Understanding Radiation: The Unsung Cancer Therapy

 

Thanks for joining me again as we continue our discussion about metastatic cancer and its treatment. The last few posts centered around therapy, with an emphasis on drug therapy along with its successes and limitations. It made sense to start with drug therapy since this type of treatment can address the disease in both its visible (macroscopic) and invisible (microscopic) forms. In today’s post, we shift gears to radiotherapy, a very different kind of approach to eliminating cancer.

If drug therapy is the Michael Jordan of treatment in metastatic cancer, then radiation is the Scottie Pippen: A talented partner that enables Jordan to be at his best. For someone who does not appreciate basketball, it may be hard to watch an old Chicago Bulls game and really understand all the ways that Scottie Pippen created opportunities for Jordan with rebounds, assists, and fast breaks. Similarly, radiation can be a mysterious treatment option for many patients – and the many ways in which it supports the other parts of the treatment program may be easy to miss.

Interestingly, radiotherapy is among the oldest treatments for cancer. It was first used to treat cancer in the late 1800s, decades before chemotherapy was discovered and many of the major cancer surgeries were devised. Nonetheless, among the three pillars of treatment for cancer – drugs, surgery, and radiotherapy – radiotherapy has a reputation as the least understood. In my experience as an oncologist, I found that many patients had misgivings and misunderstandings about how this treatment works, its side effects, and its ultimate effectiveness. For many, even the term “radiation” could bring up visions of mushroom clouds in Hiroshima and fallout in Chernobyl. This wasn’t always the easiest place to start a conversation about cancer care. To help clear the air, I would start every new consultation with a metaphor that I will share with you.

Fortunately, understanding what a beam of radiotherapy does to a cancer cell is actually one of the most intuitive concepts in all of medicine. In the end, what radiation does to a cancer cell is not too different than what a speeding bullet does to an apple. This is because radiotherapy is ultimately just a stream of extremely small particles that are moving at break-neck speeds (up to and including the speed of light). Because of their miniscule size, these particles are also able to seamlessly travel through most forms of matter, including human tissue. Clinical radiotherapy, therefore, comes down to taking advantage of these features to carefully aim and shoot billions of tiny bullets at tumors deep inside the body.
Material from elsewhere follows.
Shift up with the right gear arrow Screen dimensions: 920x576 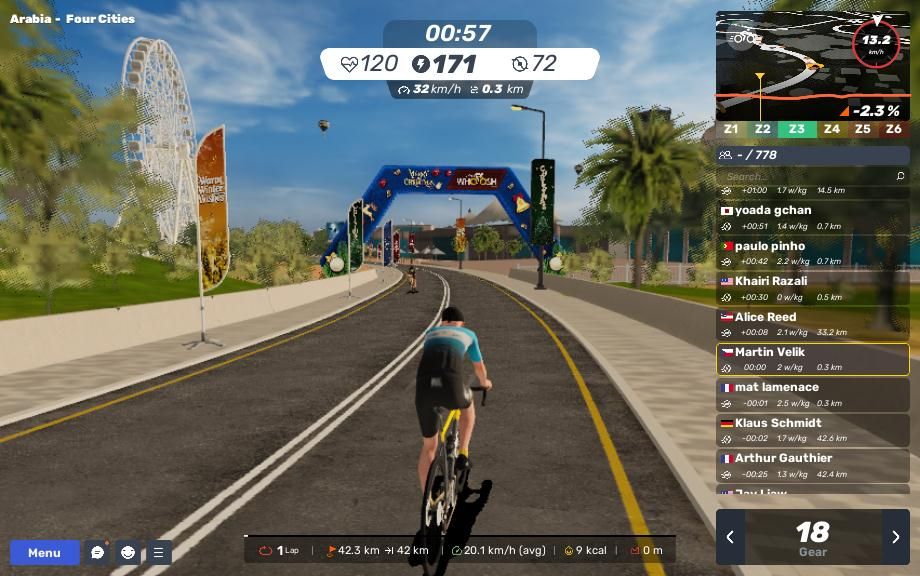(x=895, y=537)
From start to finish, this means that a radiotherapy clinic must do two things well: (1) Generate high-speed bullets and (2) Aim those bullets accurately at tumors. For the first part, the particles are sped up directly by large machines using magnets and electrical fields. These machines are rather unimaginatively called “accelerators.” A second way to get high-speed particles is to harvest them from substances that naturally eject them, like sparks shot out of a flame. You have probably heard the term “radioactive” to describe substances that naturally do this. Whether these fast-moving particles are generated in an accelerator or ejected from a radioactive substance, they carry momentum – again, like a bullet – and so they have the potential to shatter whatever is in their way.
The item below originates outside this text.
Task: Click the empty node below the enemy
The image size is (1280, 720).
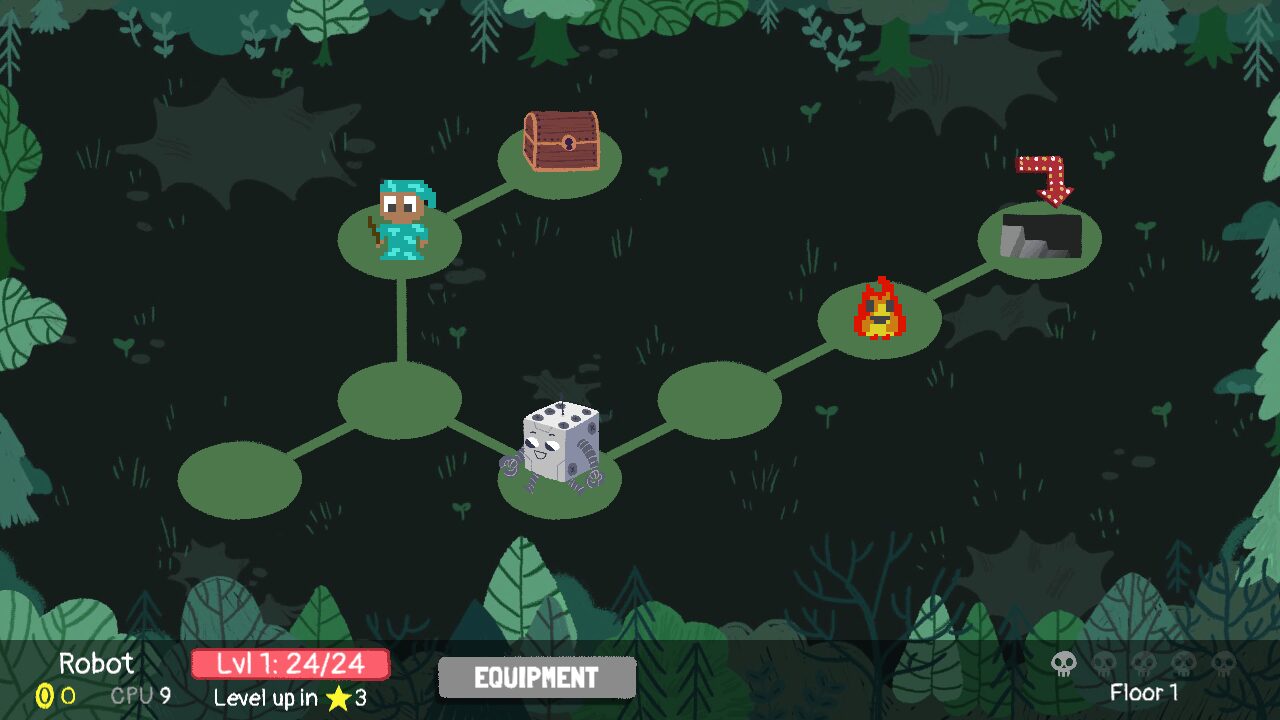Action: click(401, 400)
Once we have the high-speed particles, the next part is predictable: We aim the source like a gun at tumors and shoot. As the individual cancer cells are pelted with billions of these bullets, they sustain fatal injuries. To understand this part in a little more detail, we have to switch from physics to biology. It turns out that the part of the cancer cell that is most vulnerable to being broken apart by these bullets is its DNA. Like nearly all cells in all living things on planet Earth, cancer cells depend on DNA to live, because DNA carries the genetic instructions necessary for a cell to function, grow, develop, and reproduce. If a cancer cell’s DNA is broken apart by our high-speed particles, the cancer cell itself is destined to die. And if you can kill all the cells that make up a tumor, then the tumor is controlled.

At this point in our conversation about guns and bullets, my patients would usually ask, “What about the normal cells around the tumor?” This is an incredibly important question, and patients are right to be concerned. It is also where things get really interesting. In fact, because radiotherapy particles keep moving past the exit wound in the cancer cell, potential innocent bystanders are standing both in front of and behind the tumor. Do these normal cells get harmed by the bullet? Does their DNA also break apart?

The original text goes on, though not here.